Exercise -> Each line of the data below holding the word "will" must be copied.

(Dataset excerpts)
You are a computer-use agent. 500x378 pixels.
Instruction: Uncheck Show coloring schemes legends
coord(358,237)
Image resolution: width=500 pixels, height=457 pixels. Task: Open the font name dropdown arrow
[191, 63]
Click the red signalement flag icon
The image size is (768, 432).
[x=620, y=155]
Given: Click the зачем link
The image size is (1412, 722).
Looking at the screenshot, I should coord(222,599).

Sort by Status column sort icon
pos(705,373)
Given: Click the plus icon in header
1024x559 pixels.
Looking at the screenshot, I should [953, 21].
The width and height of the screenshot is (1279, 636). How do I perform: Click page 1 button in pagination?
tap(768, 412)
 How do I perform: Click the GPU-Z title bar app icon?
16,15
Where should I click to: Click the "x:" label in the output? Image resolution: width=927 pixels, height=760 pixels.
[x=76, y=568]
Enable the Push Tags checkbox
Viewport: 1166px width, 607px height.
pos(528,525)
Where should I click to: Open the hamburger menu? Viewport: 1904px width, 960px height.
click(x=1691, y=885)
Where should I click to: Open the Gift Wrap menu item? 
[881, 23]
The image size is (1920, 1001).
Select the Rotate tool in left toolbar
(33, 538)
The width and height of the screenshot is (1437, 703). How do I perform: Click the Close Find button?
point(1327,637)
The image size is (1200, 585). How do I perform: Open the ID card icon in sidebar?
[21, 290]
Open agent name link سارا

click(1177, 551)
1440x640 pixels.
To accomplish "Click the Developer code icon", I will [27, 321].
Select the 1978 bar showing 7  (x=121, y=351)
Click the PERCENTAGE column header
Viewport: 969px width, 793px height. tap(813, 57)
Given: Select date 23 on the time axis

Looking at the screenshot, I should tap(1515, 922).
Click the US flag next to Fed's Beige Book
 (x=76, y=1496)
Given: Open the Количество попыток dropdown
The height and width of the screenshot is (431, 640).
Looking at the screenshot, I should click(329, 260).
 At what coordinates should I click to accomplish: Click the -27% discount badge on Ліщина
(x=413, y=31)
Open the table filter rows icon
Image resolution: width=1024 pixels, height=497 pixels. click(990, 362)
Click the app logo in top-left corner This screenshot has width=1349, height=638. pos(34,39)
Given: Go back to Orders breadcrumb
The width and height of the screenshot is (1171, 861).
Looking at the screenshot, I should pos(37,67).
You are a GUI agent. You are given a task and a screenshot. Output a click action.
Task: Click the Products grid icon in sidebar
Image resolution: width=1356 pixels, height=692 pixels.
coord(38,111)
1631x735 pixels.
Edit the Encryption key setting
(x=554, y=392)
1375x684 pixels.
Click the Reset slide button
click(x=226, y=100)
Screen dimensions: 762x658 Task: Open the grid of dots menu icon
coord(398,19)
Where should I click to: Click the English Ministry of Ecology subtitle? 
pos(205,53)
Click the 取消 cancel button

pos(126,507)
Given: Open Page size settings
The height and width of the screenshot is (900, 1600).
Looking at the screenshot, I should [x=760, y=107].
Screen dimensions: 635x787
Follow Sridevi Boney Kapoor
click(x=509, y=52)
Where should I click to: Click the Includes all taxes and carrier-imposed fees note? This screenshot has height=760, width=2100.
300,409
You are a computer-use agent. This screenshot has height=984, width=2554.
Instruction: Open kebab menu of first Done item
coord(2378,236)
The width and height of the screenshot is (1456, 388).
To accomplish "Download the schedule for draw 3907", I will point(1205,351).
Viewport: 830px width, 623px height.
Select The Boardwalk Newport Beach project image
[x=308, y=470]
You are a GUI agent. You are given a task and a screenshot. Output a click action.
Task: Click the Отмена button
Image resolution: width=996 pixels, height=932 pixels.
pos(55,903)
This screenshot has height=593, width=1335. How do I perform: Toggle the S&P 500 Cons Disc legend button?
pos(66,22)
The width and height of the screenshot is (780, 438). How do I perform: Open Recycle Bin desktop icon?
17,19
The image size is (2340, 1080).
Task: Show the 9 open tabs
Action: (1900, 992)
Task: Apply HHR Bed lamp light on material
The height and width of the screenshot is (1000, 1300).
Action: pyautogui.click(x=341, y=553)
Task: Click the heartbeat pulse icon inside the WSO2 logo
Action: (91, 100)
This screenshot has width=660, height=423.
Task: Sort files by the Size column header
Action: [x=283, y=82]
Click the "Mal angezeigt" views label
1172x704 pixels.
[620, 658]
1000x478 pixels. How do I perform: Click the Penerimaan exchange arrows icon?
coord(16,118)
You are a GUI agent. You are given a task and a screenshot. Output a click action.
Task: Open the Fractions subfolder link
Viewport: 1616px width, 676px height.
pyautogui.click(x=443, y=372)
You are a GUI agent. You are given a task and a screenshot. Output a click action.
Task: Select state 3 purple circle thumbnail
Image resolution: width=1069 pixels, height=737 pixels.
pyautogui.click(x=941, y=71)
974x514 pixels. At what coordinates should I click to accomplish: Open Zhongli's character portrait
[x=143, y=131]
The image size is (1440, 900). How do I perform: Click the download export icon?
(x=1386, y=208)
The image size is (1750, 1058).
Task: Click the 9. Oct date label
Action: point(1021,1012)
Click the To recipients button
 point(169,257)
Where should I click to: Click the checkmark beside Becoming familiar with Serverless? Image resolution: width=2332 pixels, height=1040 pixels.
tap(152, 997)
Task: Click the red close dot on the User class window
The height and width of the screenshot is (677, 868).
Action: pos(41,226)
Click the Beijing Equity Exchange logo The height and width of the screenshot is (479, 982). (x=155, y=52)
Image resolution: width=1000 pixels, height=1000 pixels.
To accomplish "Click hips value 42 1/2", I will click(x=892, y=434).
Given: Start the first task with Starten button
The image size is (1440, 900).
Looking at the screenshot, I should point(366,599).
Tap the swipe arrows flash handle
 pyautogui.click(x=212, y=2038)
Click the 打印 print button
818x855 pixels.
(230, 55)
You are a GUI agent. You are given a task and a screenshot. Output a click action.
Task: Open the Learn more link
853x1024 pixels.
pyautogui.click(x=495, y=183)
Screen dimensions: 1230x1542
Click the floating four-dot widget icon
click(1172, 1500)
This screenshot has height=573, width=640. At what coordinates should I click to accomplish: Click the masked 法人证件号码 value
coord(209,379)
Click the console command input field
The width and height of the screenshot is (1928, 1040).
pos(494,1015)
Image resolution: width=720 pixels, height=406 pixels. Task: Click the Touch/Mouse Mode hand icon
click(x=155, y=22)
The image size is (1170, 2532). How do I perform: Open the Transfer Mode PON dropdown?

Answer to the problem ->
To accomplish "Click the Developer code icon", I will [27, 321].
To accomplish "Download the schedule for draw 3907", I will point(1205,351).
To accomplish "Click hips value 42 1/2", I will click(x=892, y=434).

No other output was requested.